En Suisse, le chômage est faible avec seulement 2.3%. Cependant, cela masque l’augmentation des conditions précaires et du nombre d’emplois à temps partiels, surtout parmi les jeunes.

Tout comme dans le reste de l’Europe, les conditions des travailleurs en Suisse ont été attaquées lors de la grande récession et se sont heurtés à une certaine résistance que l’on a pu voir, par exemple, dans les grèves du secteur public à Genève et dans l’opposition aux attaques sur les droits à la pension.

La crise économique qui s’annonce fera à nouveau pression sur les travailleurs et les services publics, ce qui entraînera des opportunités pour développer de nouveaux mouvements. Il est essentiel que le mouvement syndical s’empare de ces opportunités.

Le potentiel pour la gauche

Bien que la gauche n’ait pas fait la Une de beaucoup de médias, ses résultats ont été très positifs lors des élections, et, mis à part les Verts et les Vert’Libéraux, elle fut la seule force politique a gagner des voix.
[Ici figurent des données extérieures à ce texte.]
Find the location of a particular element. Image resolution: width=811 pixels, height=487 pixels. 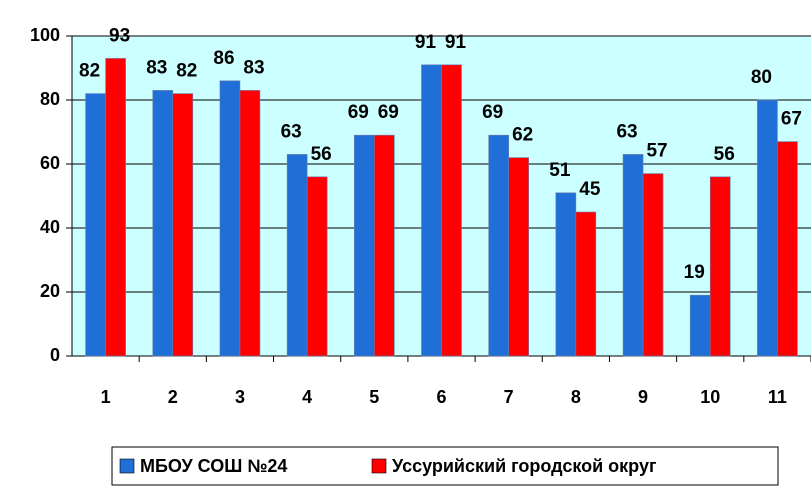

x-tick-label: 1 is located at coordinates (106, 397).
A Genève, l’organisation anticapitaliste SolidaritéS, faisant partie d’Ensemble à Gauche, a gagné 7.2% des voix dans le canton, et un siège au Conseil National. La dernière fois qu’ils avaient obtenu un siège, c’était il y a 12 ans. Le Parti Suisse du Travail/Parti Ouvrier et Populaire (PST-POP) a aussi maintenu son siège à Neuchâtel, mais avec davantage de voix, remportant 14.1% des votes. De la même façon, Ensemble à Gauche a augmenté sa part du vote populaire à Vaud, remportant 4.1% mais n’obtenant pas assez de voix pour gagner un siège.
Ces sièges au Conseil National sont un gain important. Ils peuvent être utilisés pour permettre aux travailleurs de se faire entendre au niveau fédéral ainsi que pour donner une voix aux dizaines de milliers de travailleurs et de jeunes devenant actifs. Ils peuvent aussi aider à établir un lien entre les mouvements émergents et les travailleurs qui chercheront à défendre leur emploi, salaire, conditions et services publics dans la période à venir. Ces positions au Conseil National peuvent aussi être utilisées pour mettre en avant des stratégies claires pour les mouvements, pour remporter des victoires, y compris en organisant des actions de grève et des initiatives politiques.

La clé, cependant, est qu’une alternative socialiste claire soit proposée, qui rompe avec la logique de marché capitaliste, pour satisfaire les besoins des travailleurs, mettre fin aux inégalités et garantir une politique adéquate pour faire face au changement climatique.